Redpanda tracks the offsets of records that have been processed by transform functions. If an error escapes the Wasm virtual machine (VM), the VM will fail. When the Wasm engine detects this failure and starts a new VM, the transform function will retry processing the input topics from the last processed offset, potentially leading to repeated failures if the underlying issue is not resolved.
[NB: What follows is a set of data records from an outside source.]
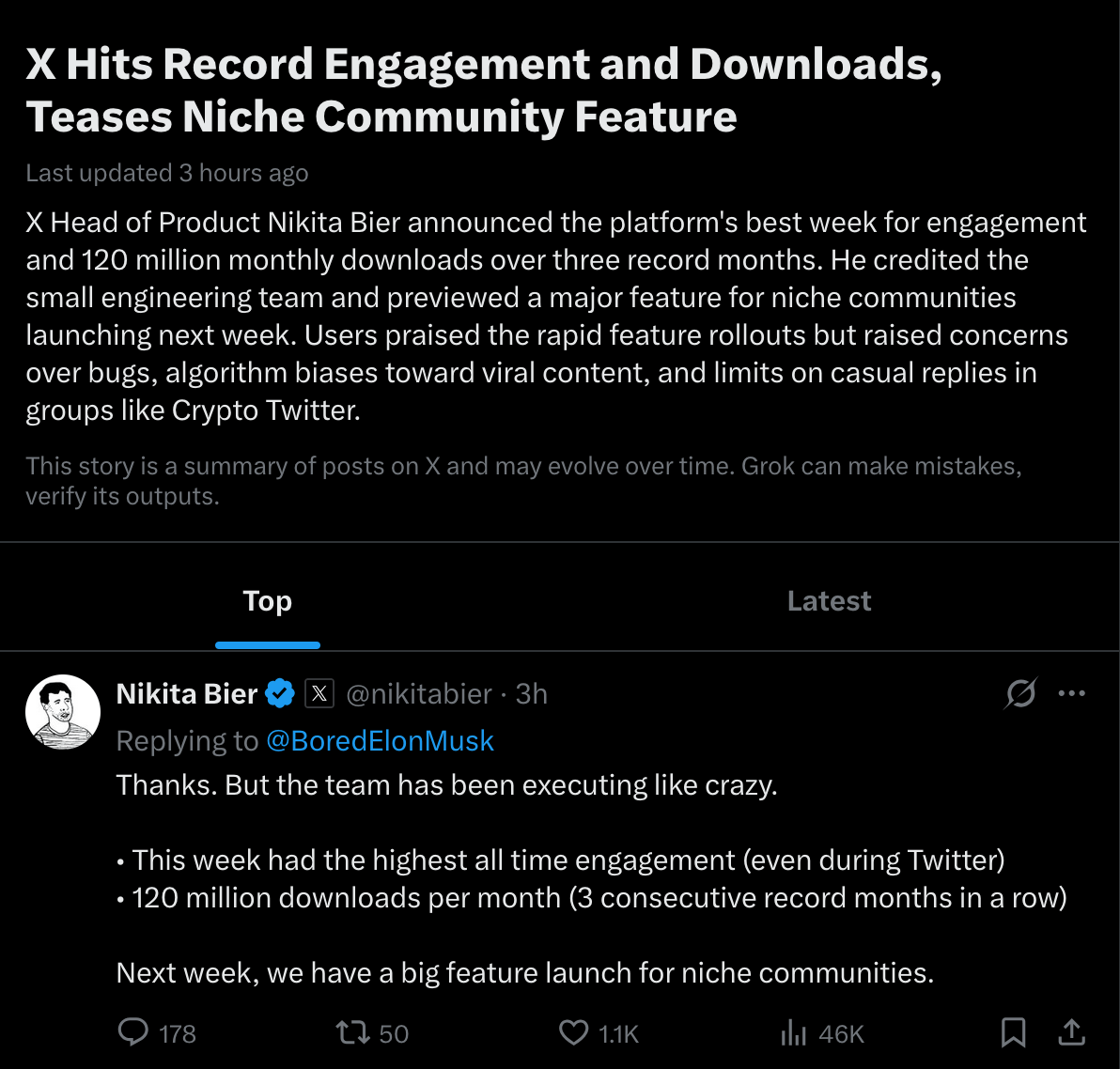Click the reply count of 178
Image resolution: width=1120 pixels, height=1069 pixels.
(175, 1032)
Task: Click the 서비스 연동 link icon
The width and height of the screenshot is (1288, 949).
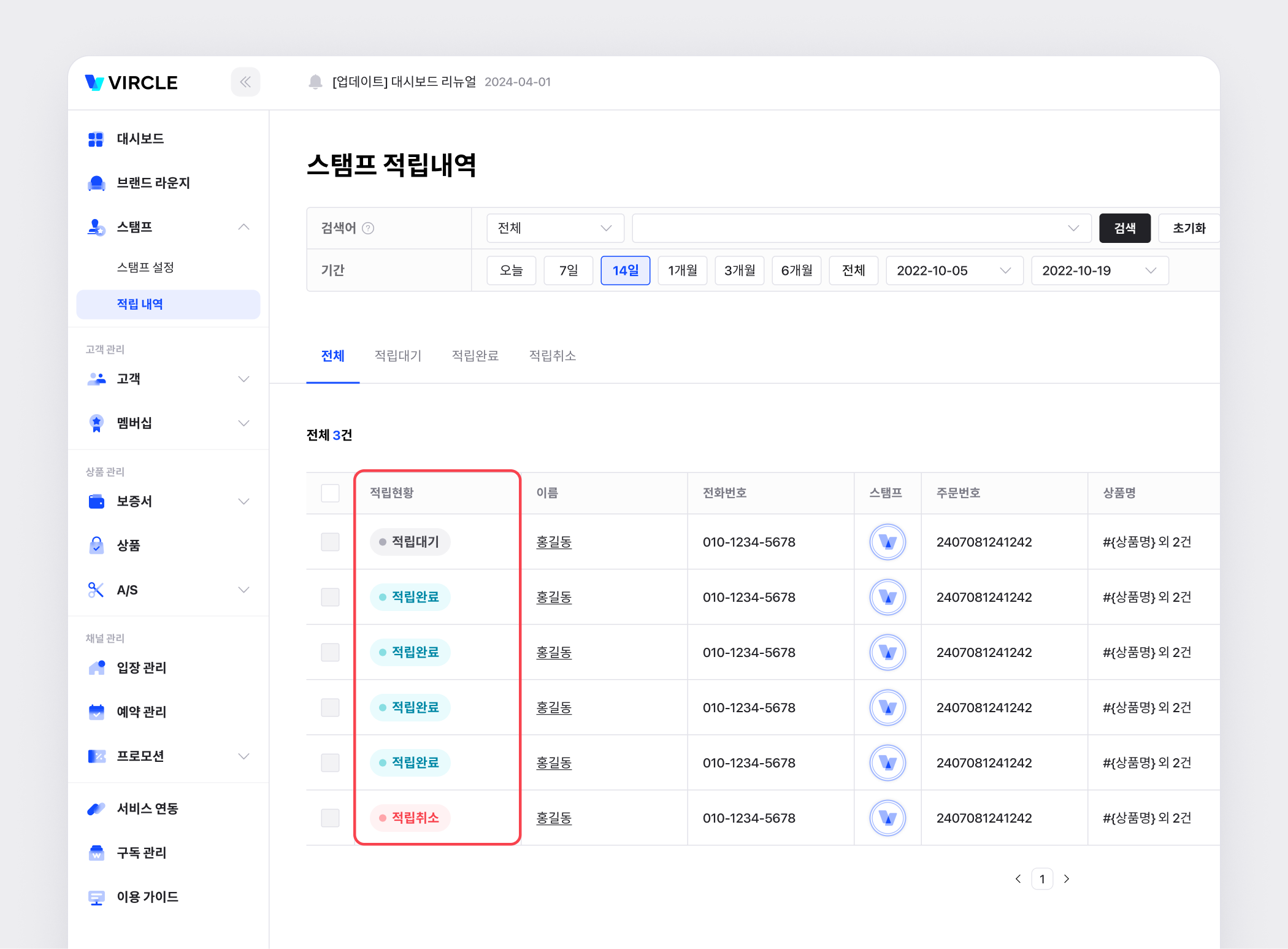Action: 96,809
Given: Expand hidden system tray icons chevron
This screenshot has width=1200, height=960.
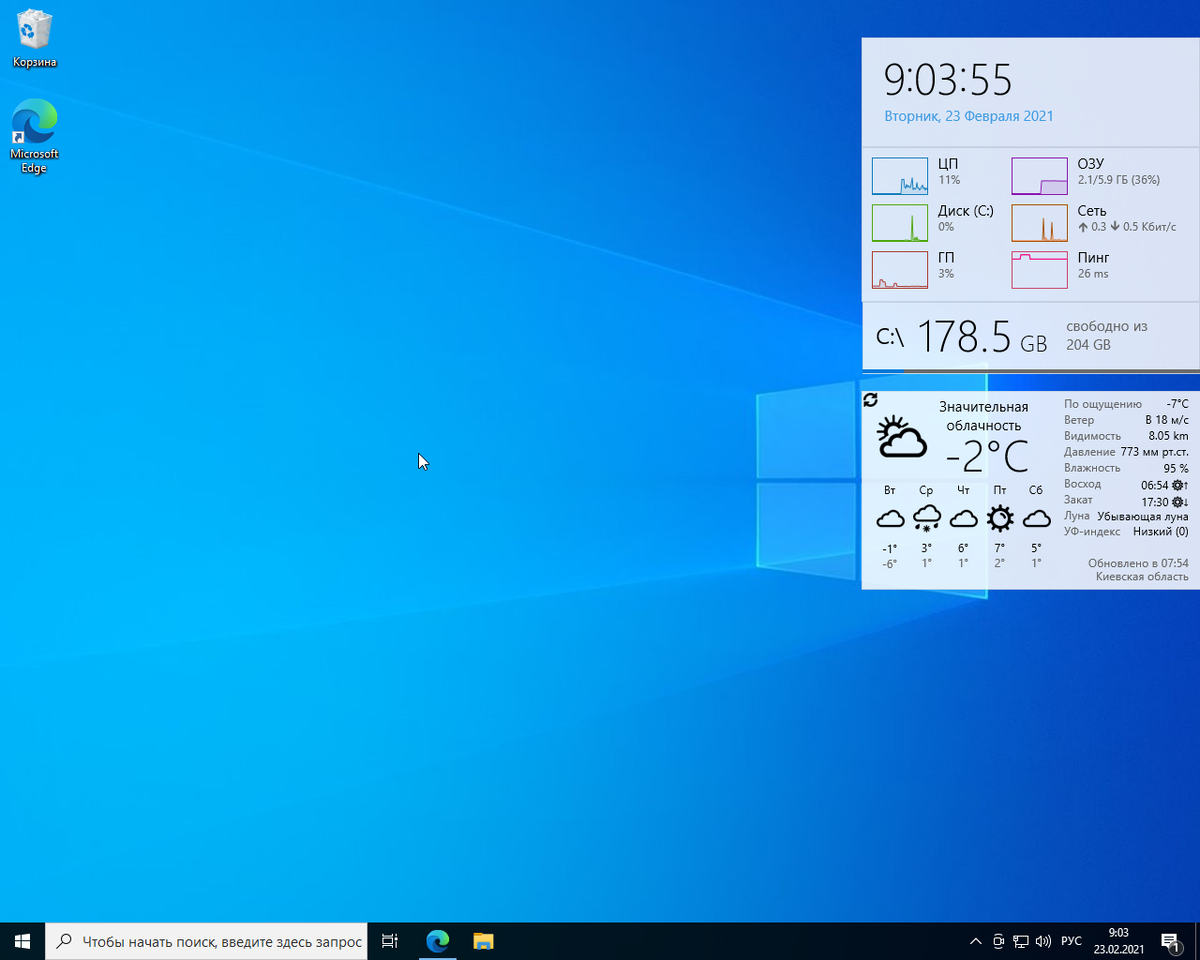Looking at the screenshot, I should pos(976,941).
Handling errors internally by logging them and continuing to process subsequent records can help maintain continuous operation. However, this approach can result in silently discarding problematic records, which may lead to unnoticed data loss if the logs are not monitored closely.
-
Go
-
Rust
-
JavaScript
package main
import (
"log"
"github.com/redpanda-data/redpanda/src/transform-sdk/go/transform"
)
func main() {
transform.OnRecordWritten(myTransform)
}
func myTransform(event transform.WriteEvent, writer transform.RecordWriter) error {
record := event.Record()
if record.Key == nil {
// Handle the error internally by logging it
log.Println("Error: Record key is nil")
// Skip this record and continue to process other records
return nil
}
// Allow errors with writes to escape
return writer.Write(record)
}
use redpanda_transform_sdk::*;
use log::error;
fn main() {
// Set up logging
env_logger::init();
on_record_written(my_transform);
}
fn my_transform(event: WriteEvent, writer: &mut RecordWriter) -> anyhow::Result<()> {
let record = event.record;
if record.key().is_none() {
// Handle the error internally by logging it
error!("Error: Record key is nil");
// Skip this record and continue to process other records
return Ok(());
}
// Allow errors with writes to escape
return writer.write(record)
}
import { onRecordWritten } from "@redpanda-data/transform-sdk";
// Register your transform function.
onRecordWritten((event, writer) => {
const record = event.record;
if (!record.key) {
// Handle the error internally by logging it
console.error("Error: Record key is nil");
// Skip this record and continue to process other records
return;
}
// Allow errors with writes to escape
writer.write(record);
});
When you deploy this transform function, and produce a message without a key, you’ll get the following in the logs:
{
"body": {
"stringValue": "2024/06/20 08:17:33 Error: Record key is nil\n"
},
"timeUnixNano": 1718871455235337000,
"severityNumber": 13,
"attributes": [
{
"key": "transform_name",
"value": {
"stringValue": "test"
}
},
{
"key": "node",
"value": {
"intValue": 0
}
}
]
}
You can view logs for transform functions using the rpk transform logs <transform-function-name>
command.
To ensure that you are notified of any errors or issues in your data transforms, Redpanda provides metrics that you can use to monitor the state of your data transforms.
See also:
Avoid state management
Relying on in-memory state across transform invocations can lead to inconsistencies and unpredictable behavior. Data transforms operate with at-least-once semantics, meaning a transform function might be executed more than once for a given record. Redpanda may also restart a transform function at any point, which causes its state to be lost.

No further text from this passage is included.